**THE DATA**
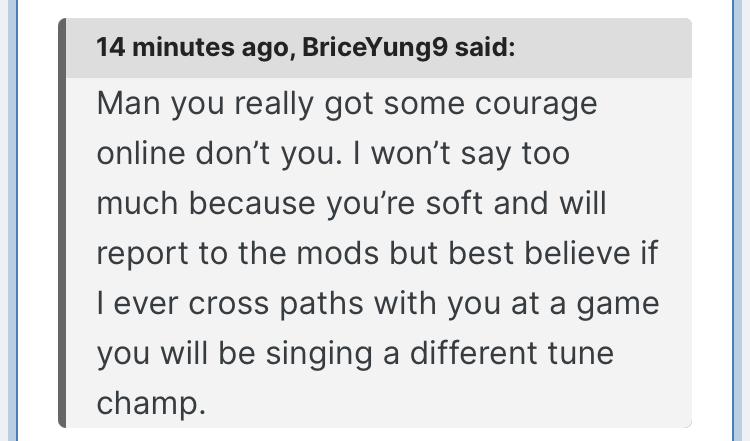
Task: Click the word 'champ.' ending the quote
Action: 151,403
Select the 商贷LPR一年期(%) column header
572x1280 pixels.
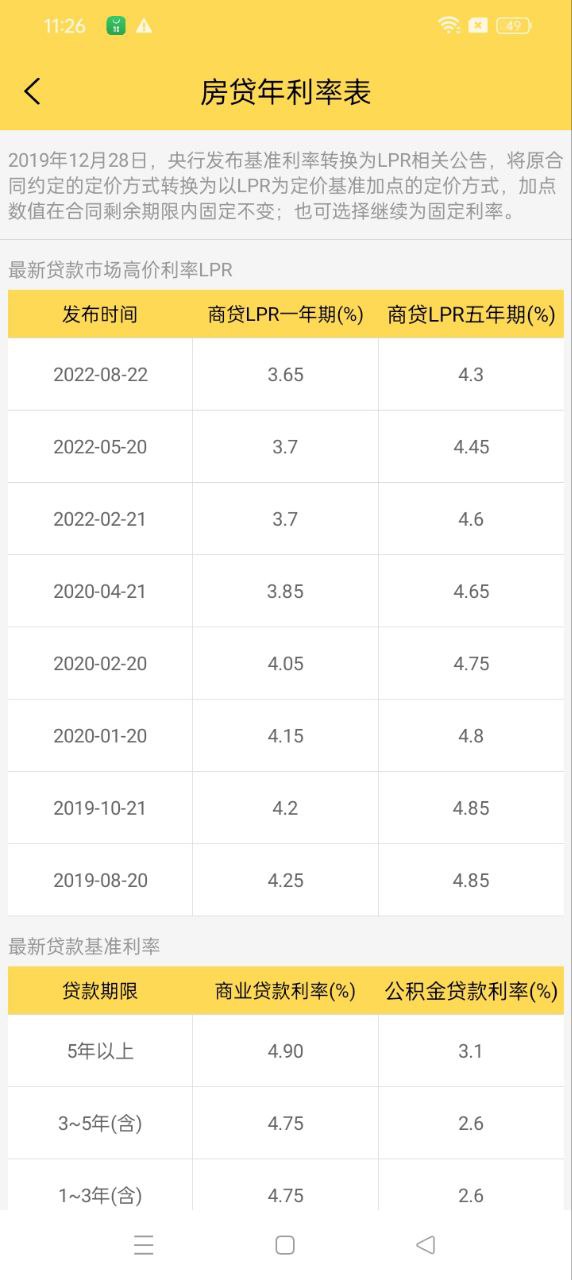click(x=286, y=315)
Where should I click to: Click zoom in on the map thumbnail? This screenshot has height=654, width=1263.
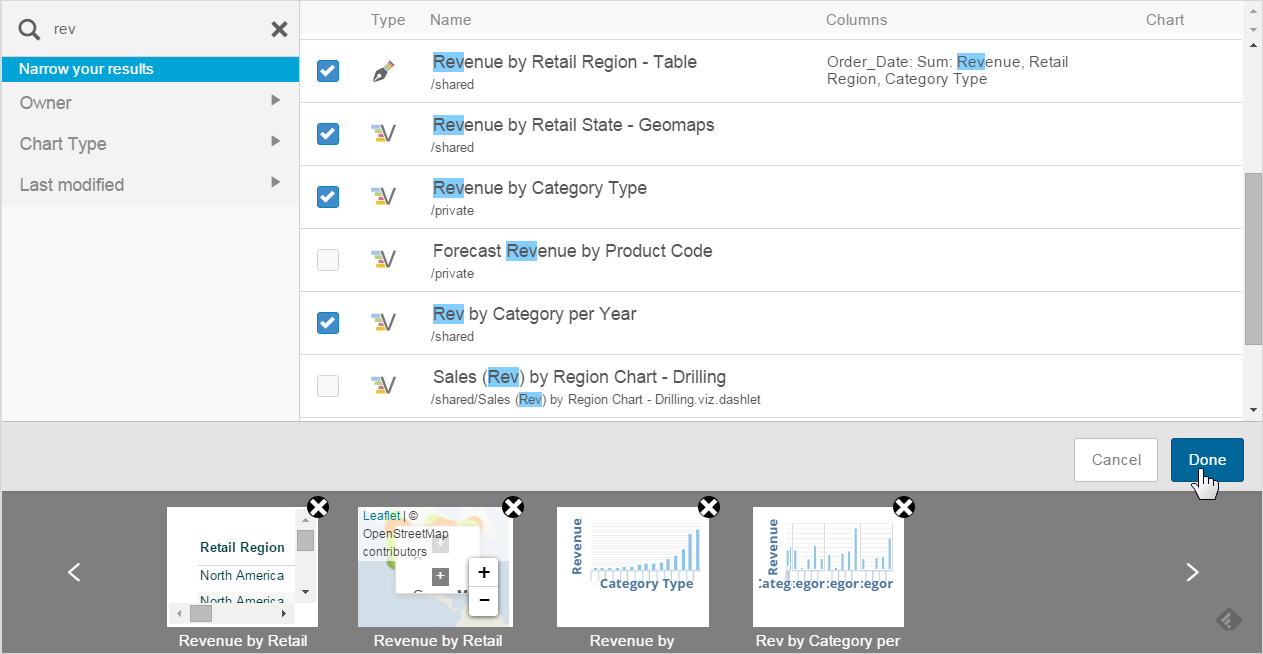pyautogui.click(x=483, y=572)
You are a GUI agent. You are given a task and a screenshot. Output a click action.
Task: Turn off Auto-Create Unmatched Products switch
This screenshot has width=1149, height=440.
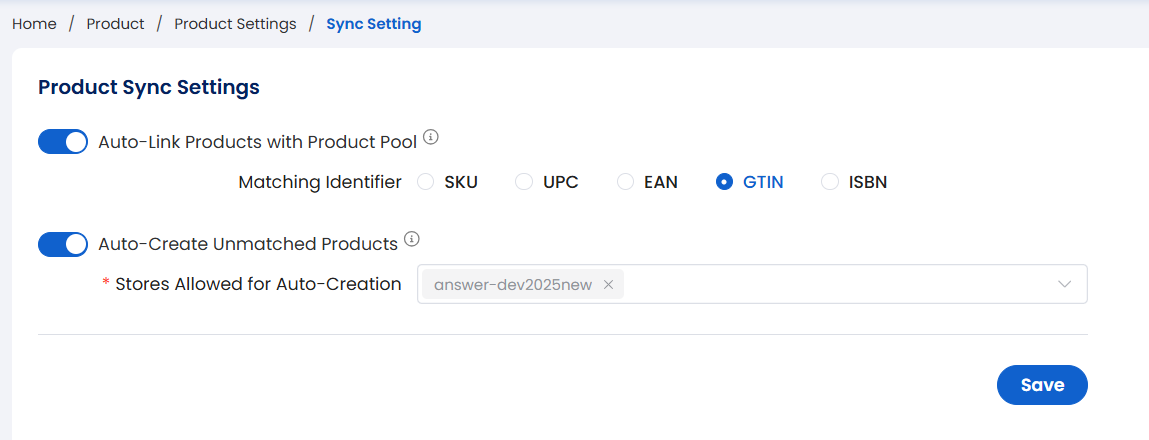click(x=63, y=244)
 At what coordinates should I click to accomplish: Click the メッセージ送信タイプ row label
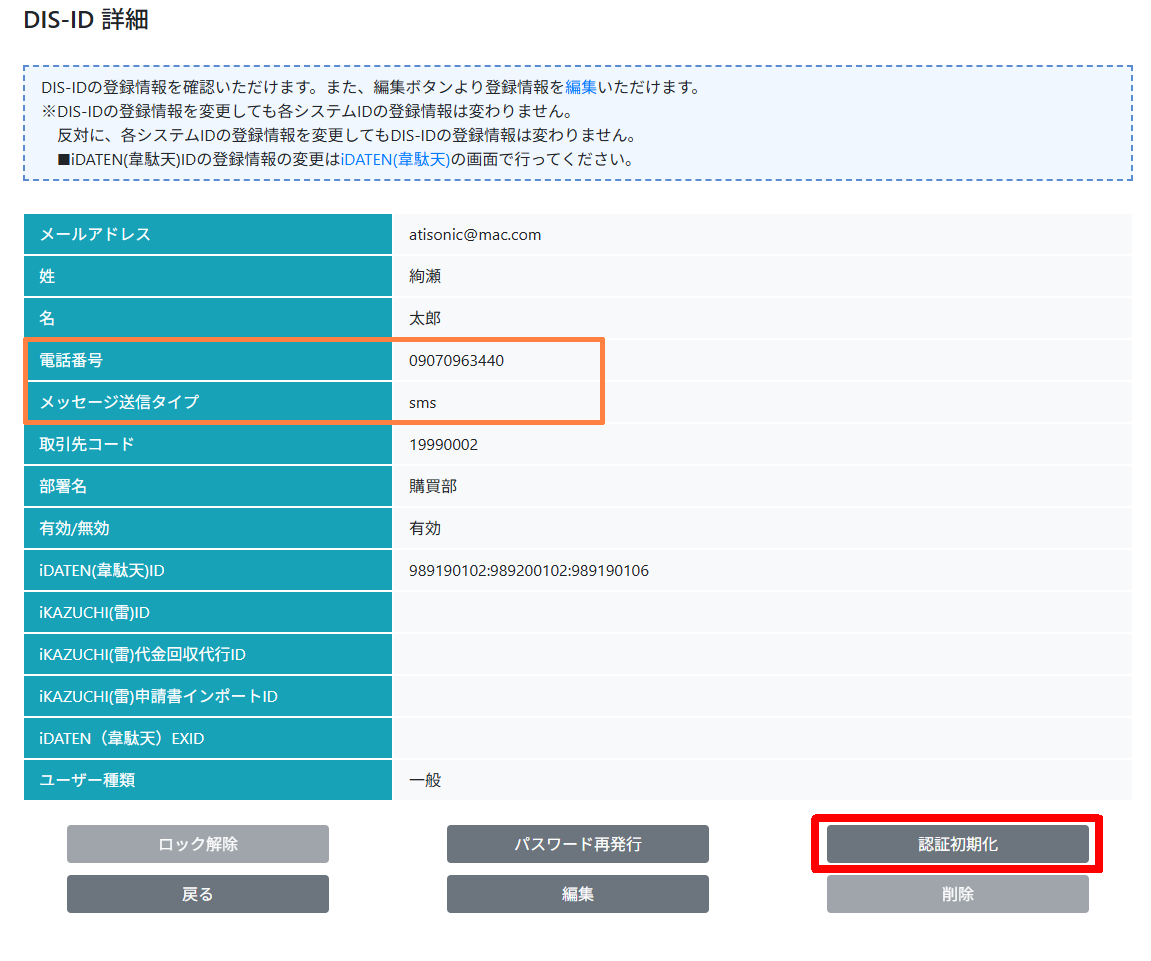pyautogui.click(x=119, y=403)
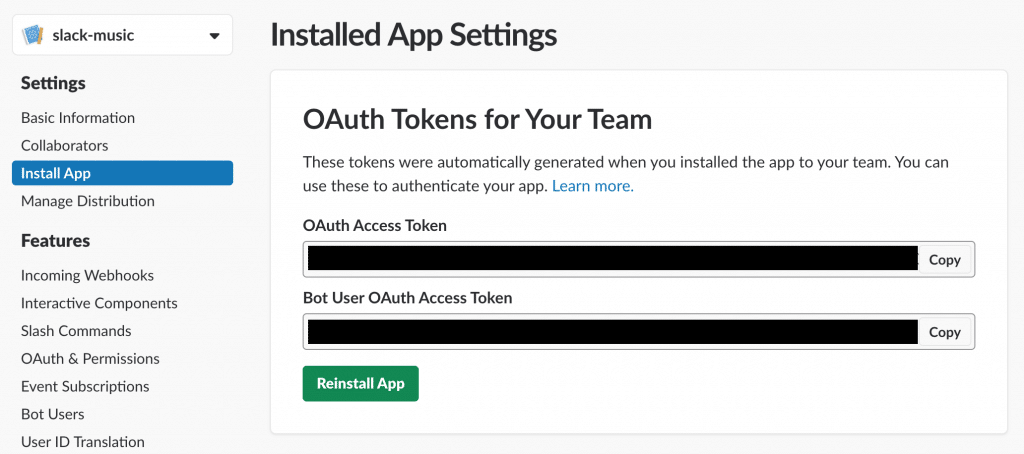Click the slack-music app icon
The image size is (1024, 454).
coord(32,35)

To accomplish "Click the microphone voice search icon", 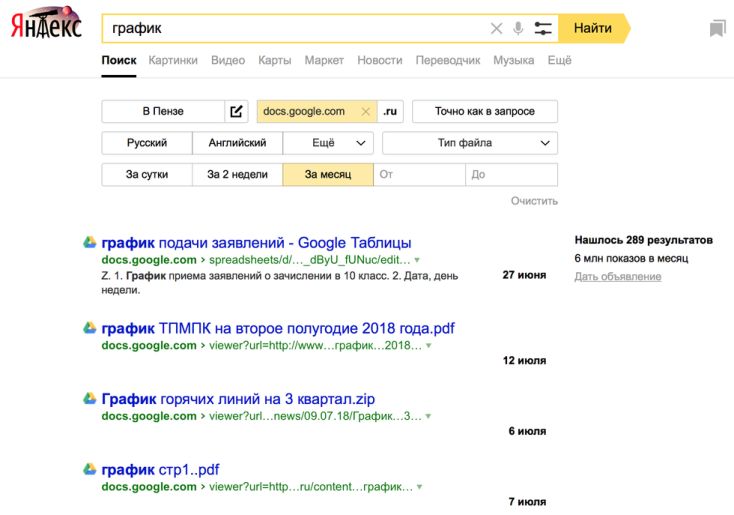I will point(518,29).
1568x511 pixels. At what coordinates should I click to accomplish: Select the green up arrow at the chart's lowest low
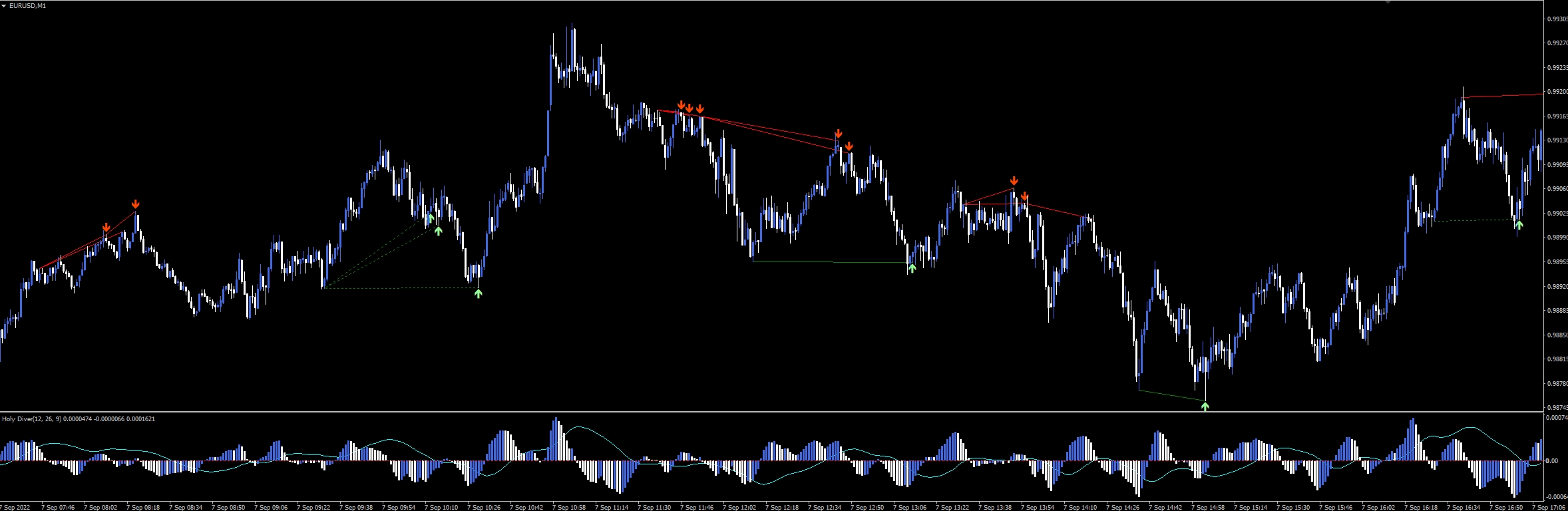[1205, 406]
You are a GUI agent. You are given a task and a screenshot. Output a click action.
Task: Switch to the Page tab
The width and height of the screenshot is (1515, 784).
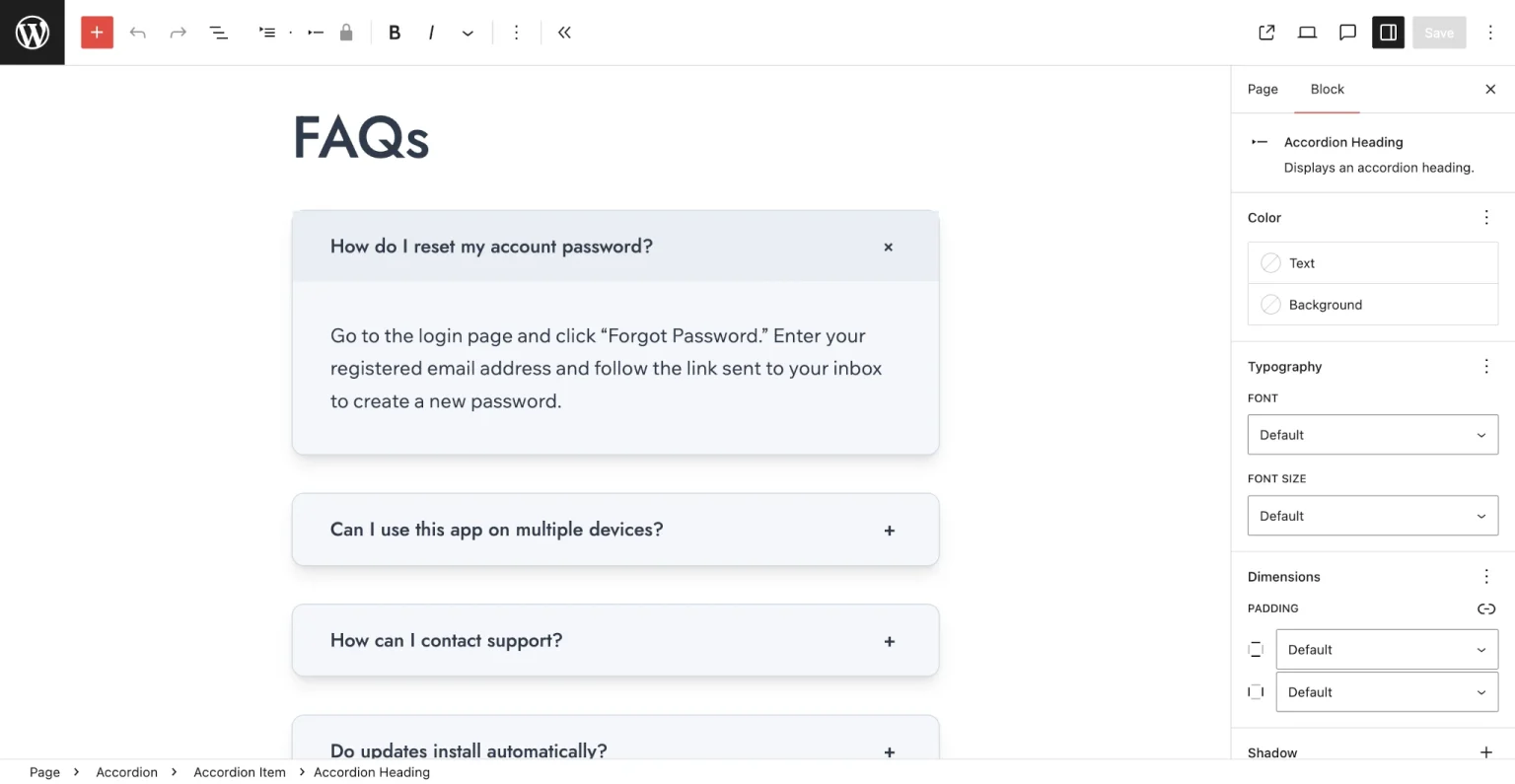coord(1262,89)
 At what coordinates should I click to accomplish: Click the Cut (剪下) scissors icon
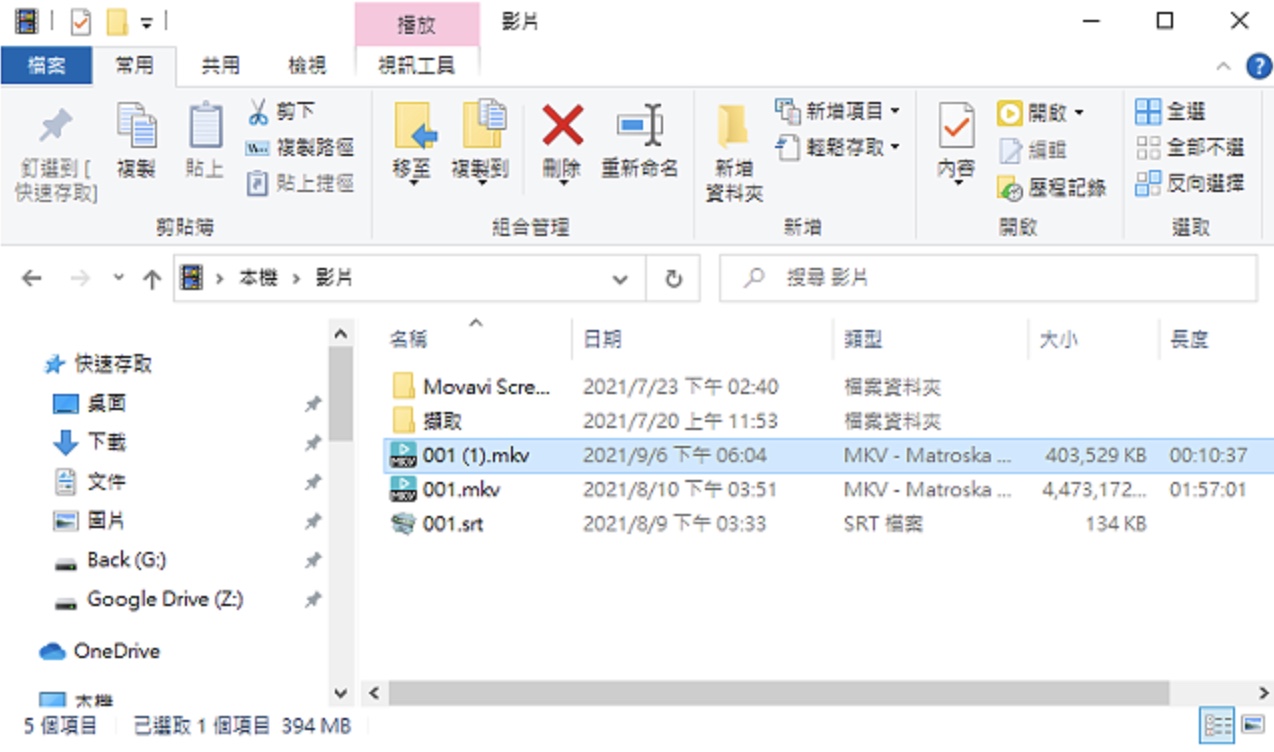[258, 112]
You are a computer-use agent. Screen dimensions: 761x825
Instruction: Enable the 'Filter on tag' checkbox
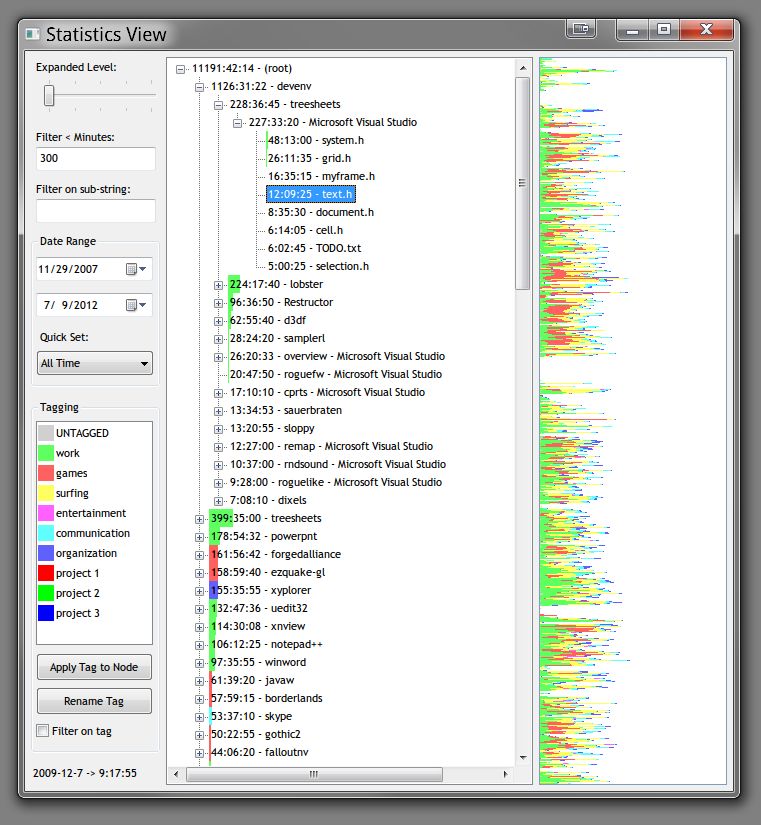42,731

**WORK TASK**
From the line containing "Where should I" through the line containing "Task: Turn off", copy every line above exactly, without pictures.

**RESPONSE TO THE EXERCISE**
Where should I click to: Click zoom in on the map thumbnail? This screenshot has height=654, width=1263.
pyautogui.click(x=483, y=572)
You are a GUI agent. You are given a task and a screenshot. Output a click action.
Task: Turn off Auto-Create Unmatched Products switch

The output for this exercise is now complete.